What needs reproducing is the run of lines in the data below starting at the line with "Task: Select Break on All Errors option" and ending at the line with "Click the magnifier zoom icon", both ends included. Copy it exactly, without pictures, and add nothing.

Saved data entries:
----

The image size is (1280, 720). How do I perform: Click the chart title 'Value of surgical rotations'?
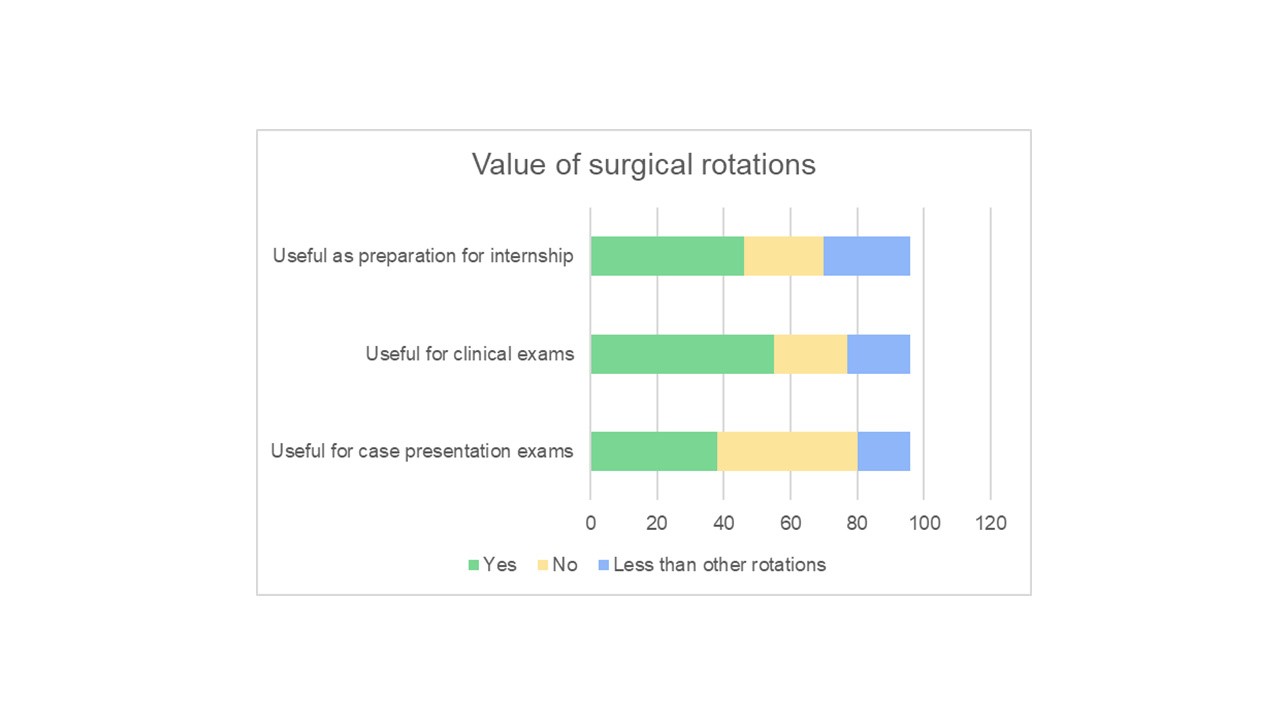click(643, 164)
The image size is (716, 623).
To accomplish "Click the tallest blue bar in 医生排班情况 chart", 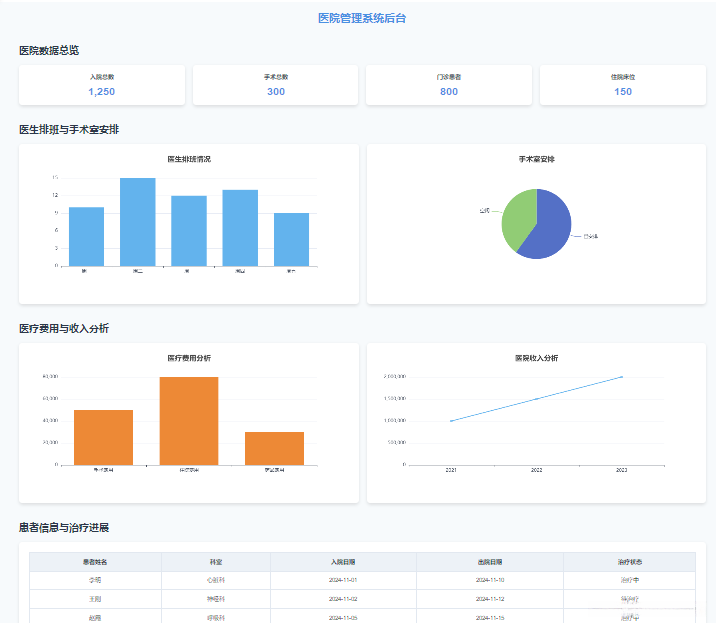I will (x=137, y=222).
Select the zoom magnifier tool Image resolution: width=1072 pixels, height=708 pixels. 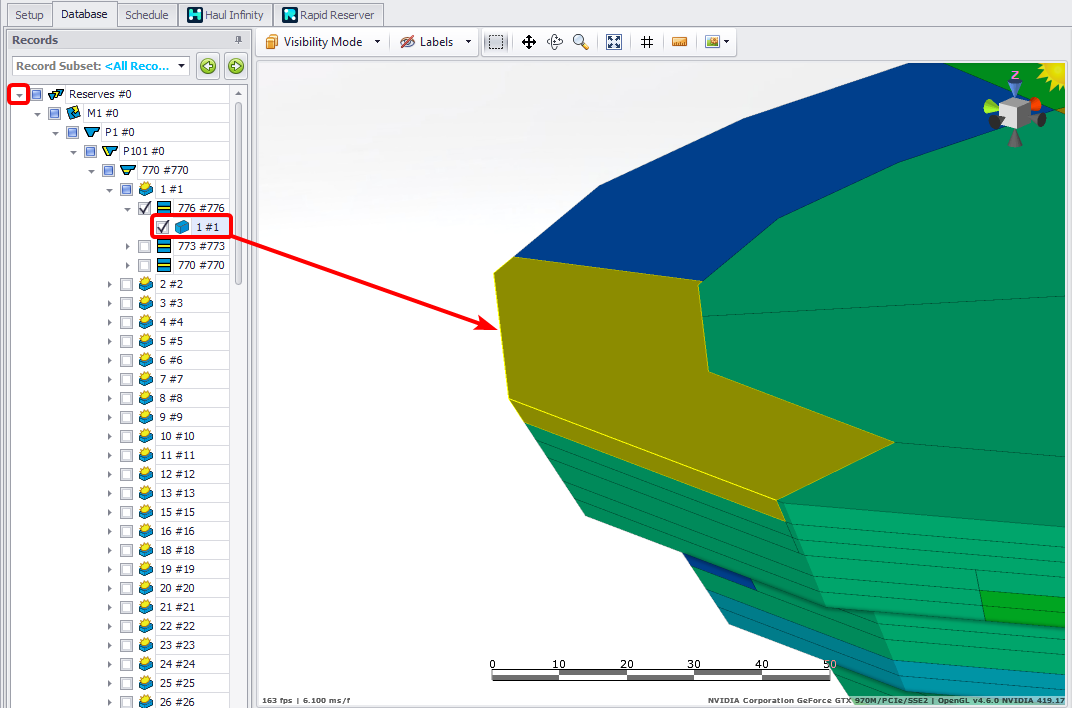581,42
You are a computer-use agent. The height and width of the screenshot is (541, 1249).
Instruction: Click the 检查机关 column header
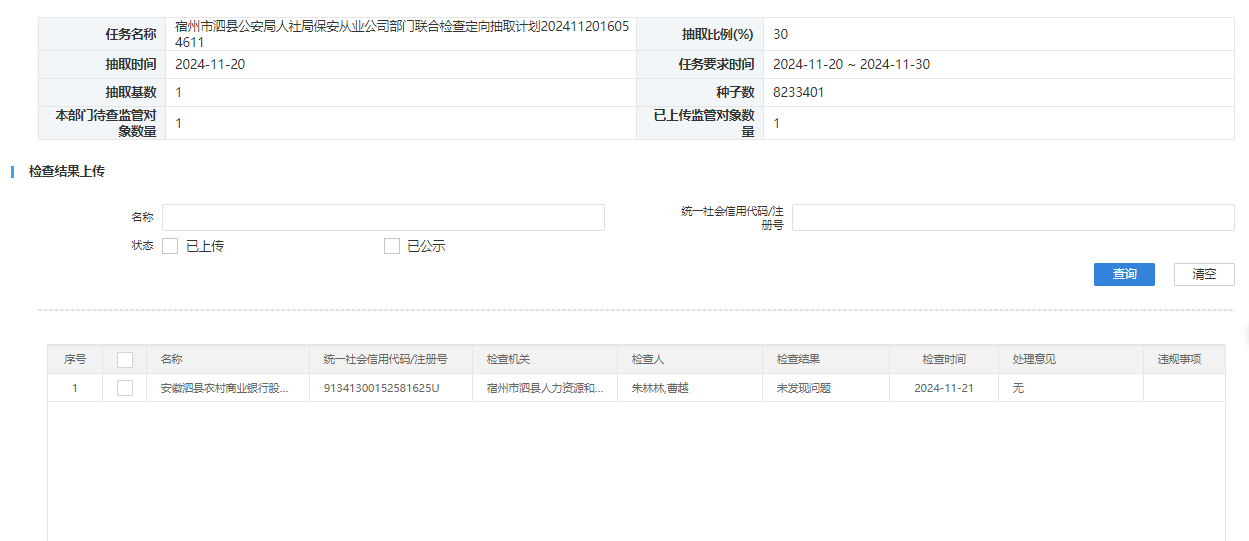[511, 360]
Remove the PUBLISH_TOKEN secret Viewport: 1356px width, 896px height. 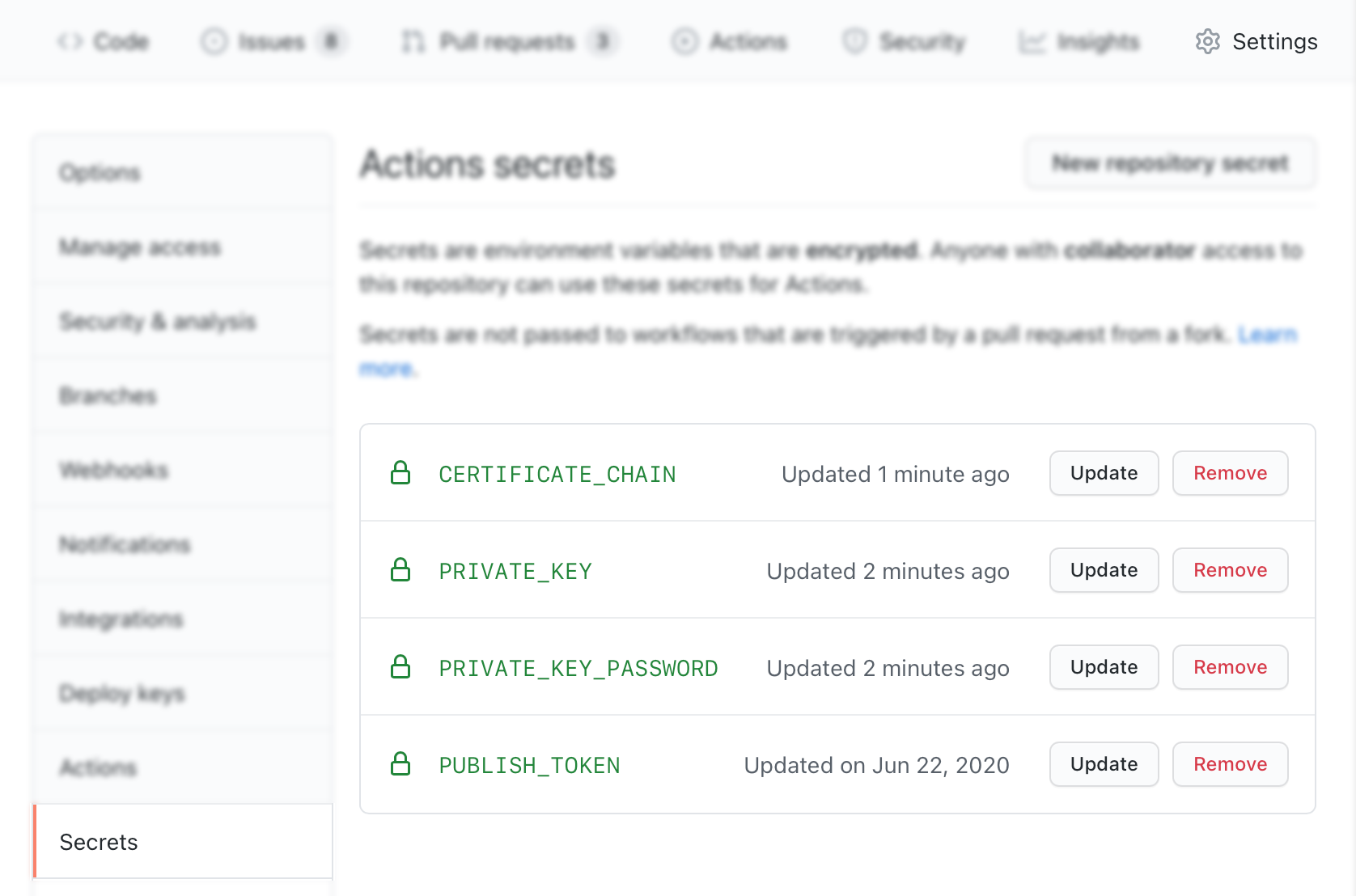1230,763
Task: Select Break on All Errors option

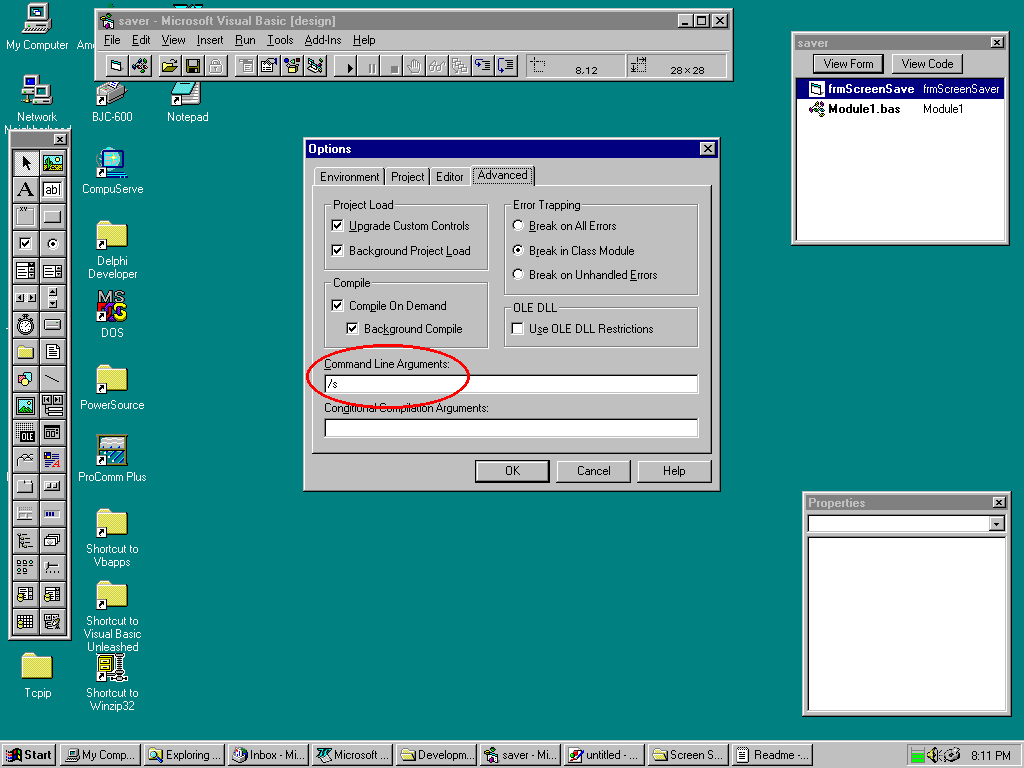Action: [518, 226]
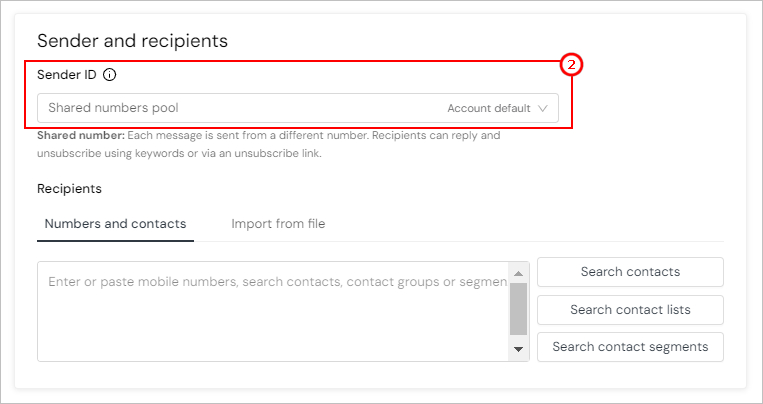Open the Import from file tab
Image resolution: width=763 pixels, height=404 pixels.
pyautogui.click(x=278, y=224)
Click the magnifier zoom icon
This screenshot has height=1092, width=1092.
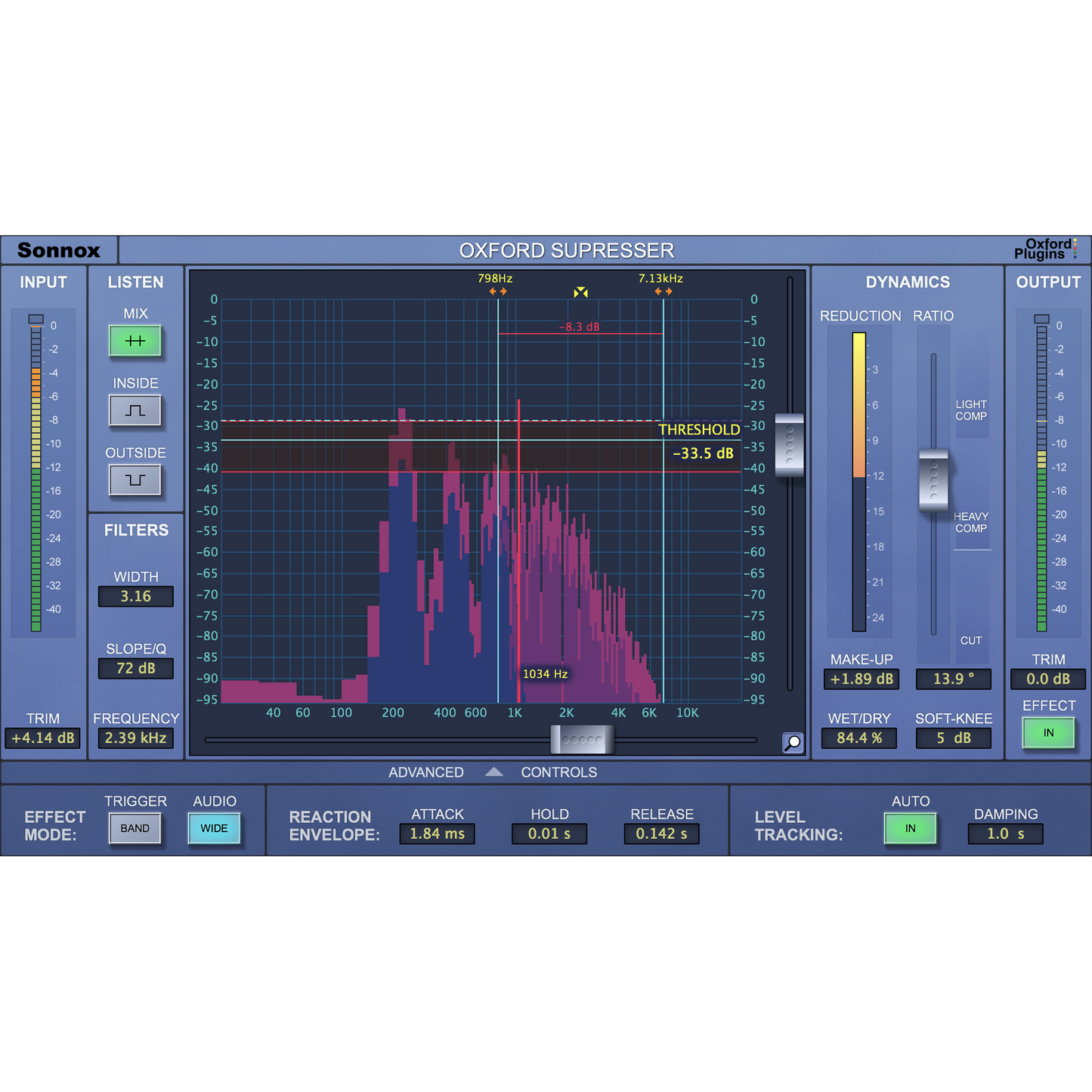[792, 742]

----

§ ANSWER AREA
Task: Select Break on All Errors option

Action: [518, 226]
Open the Import from file tab
Image resolution: width=763 pixels, height=404 pixels.
pyautogui.click(x=278, y=224)
Click the magnifier zoom icon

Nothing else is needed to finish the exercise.